**Reading passage**
──────────

In A Court of Refuge, Judge Ginger Lerner-Wren tells the story of how the first dedicated mental health court in the United States grew from an offshoot of her criminal division, held during lunch hour without the aid of any federal funding, to a revolutionary institution. Of the two hundred thousand people behind bars at the court’s inception in 1997, more than one in ten were known to have schizophrenia, bipolar disorder, or major depression. To date, the court has successfully diverted more than twenty thousand people suffering from various psychiatric conditions from jail and into treatment facilities and other community resources. Working under the theoretical framework of therapeutic jurisprudence, Judge Lerner-Wren and her growing network of fierce, determined advocates, families, and supporters sparked a national movement to conceptualize courts as a place of healing. Today, there are hundreds of such courts in the US.
Poignant and compassionately written, A Court of Refuge demonstrates both the potential relief mental health courts can provide to underserved communities and their limitations in a system in dire need of vast overhauls of the policies that got us here. Lerner-Wren presents a refreshing possibility for a future in which criminal justice and mental health care can work in tandem to address this vexing human rights issue—and to change our attitudes about mental illness as a whole.

──────────

**Entries supplied**
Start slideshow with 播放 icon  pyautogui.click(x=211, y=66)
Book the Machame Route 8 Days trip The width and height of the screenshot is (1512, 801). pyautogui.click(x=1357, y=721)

──────────

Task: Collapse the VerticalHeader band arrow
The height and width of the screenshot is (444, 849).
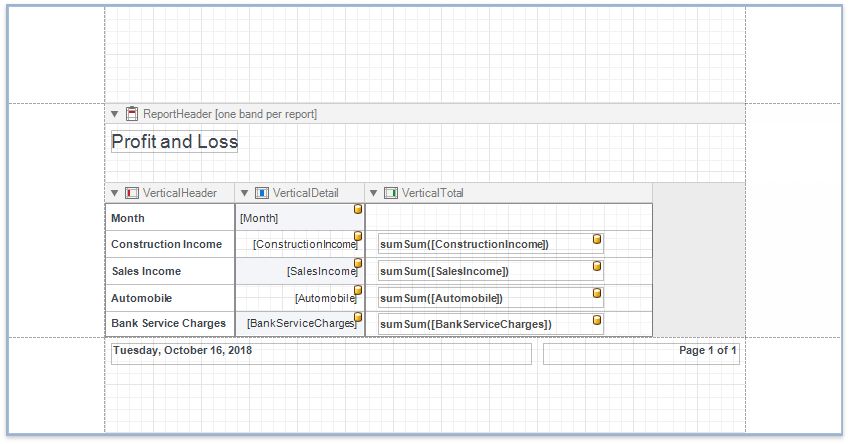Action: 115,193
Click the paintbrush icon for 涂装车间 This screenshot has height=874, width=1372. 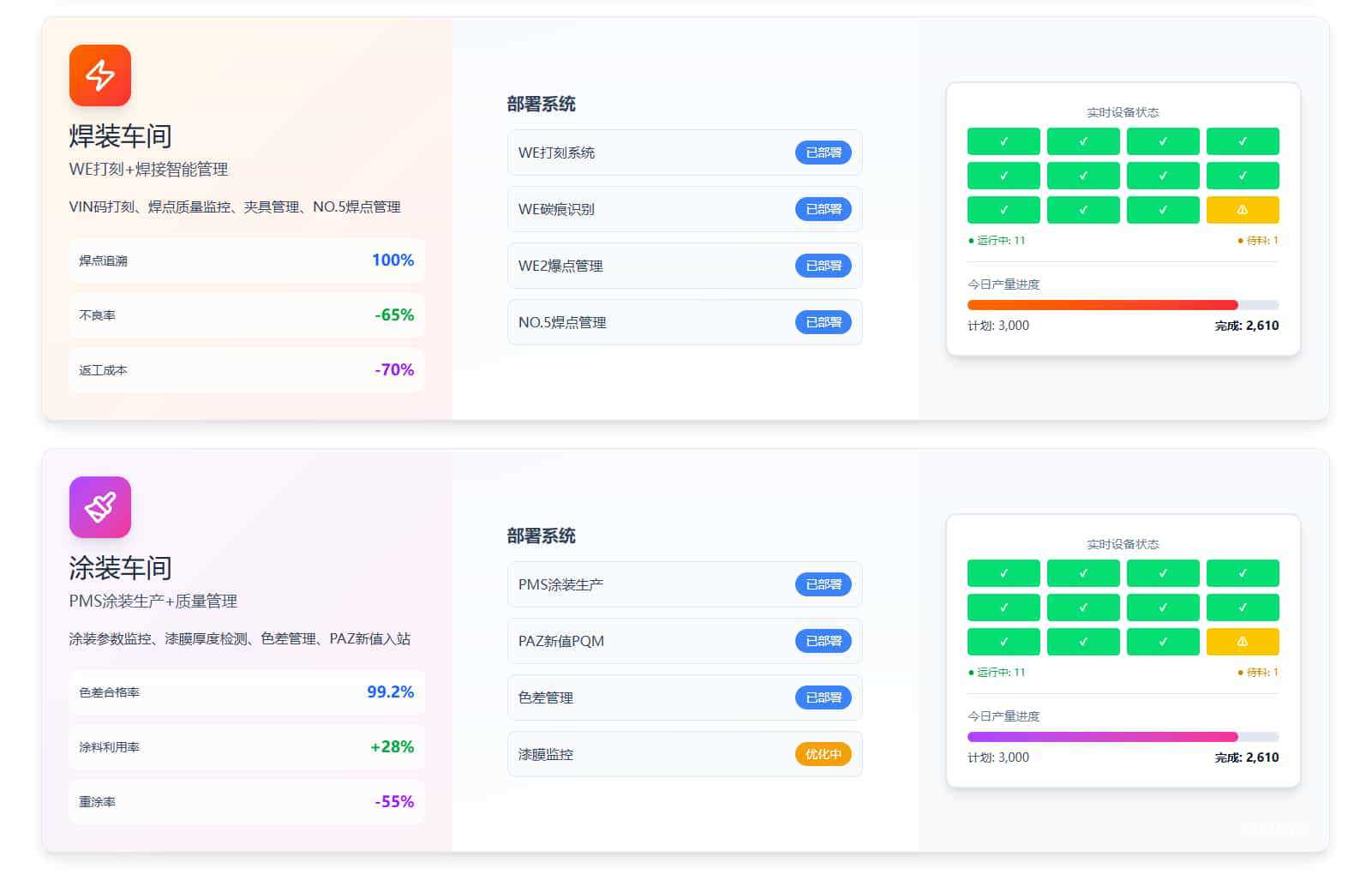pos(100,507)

──────────

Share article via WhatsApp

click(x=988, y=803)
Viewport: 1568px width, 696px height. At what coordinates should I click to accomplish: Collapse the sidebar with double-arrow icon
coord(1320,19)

──────────

**Exercises**
1. According to the description of A Court of Refuge, how many people has the court diverted from jail into treatment facilities and other community resources?
2. Continue the description of A Court of Refuge, picking up after its final sentence.

**Replies**
1. More than twenty thousand people.

2.
PUBLISHERS WEEKLY
Lerner-Wren, who presided over the nation's first mental-health court in Broward County, Fla., recounts the need for and accomplishments of that court in this revealing but muddled work of legal advocacy. Founded in 1997, Broward County's mental-health court, modeled after drug-treatment courts, aimed to divert the mentally ill from jails and prisons and toward social services and health-care treatment. Such an approach may decrease recidivism and afford a better quality of life to people with mental-health problems, but its main goal is to promote dignity and reject stigma, Lerner-Wren writes. To this point, she shuns statistics on the court's effectiveness as a crime-reduction tool ("Data schmata," she recalls saying when the usefulness of such courts was challenged at a policy conference), though she favors dense, repetitive statistics on mentally ill, homeless, and incarcerated populations. Sections covering deinstitutionalization, criminalization, therapeutic jurisprudence, and family caretakers, illustrated using court cases, reveal the most about the court's work. The writing, however, is hampered by stilted dialogue, repeated introductions to people and concepts, and general disorganization, while details of the court's day-to-day processes remain sparse. As a result, this well-intentioned book's appeal to both specialists and lay readers will be limited.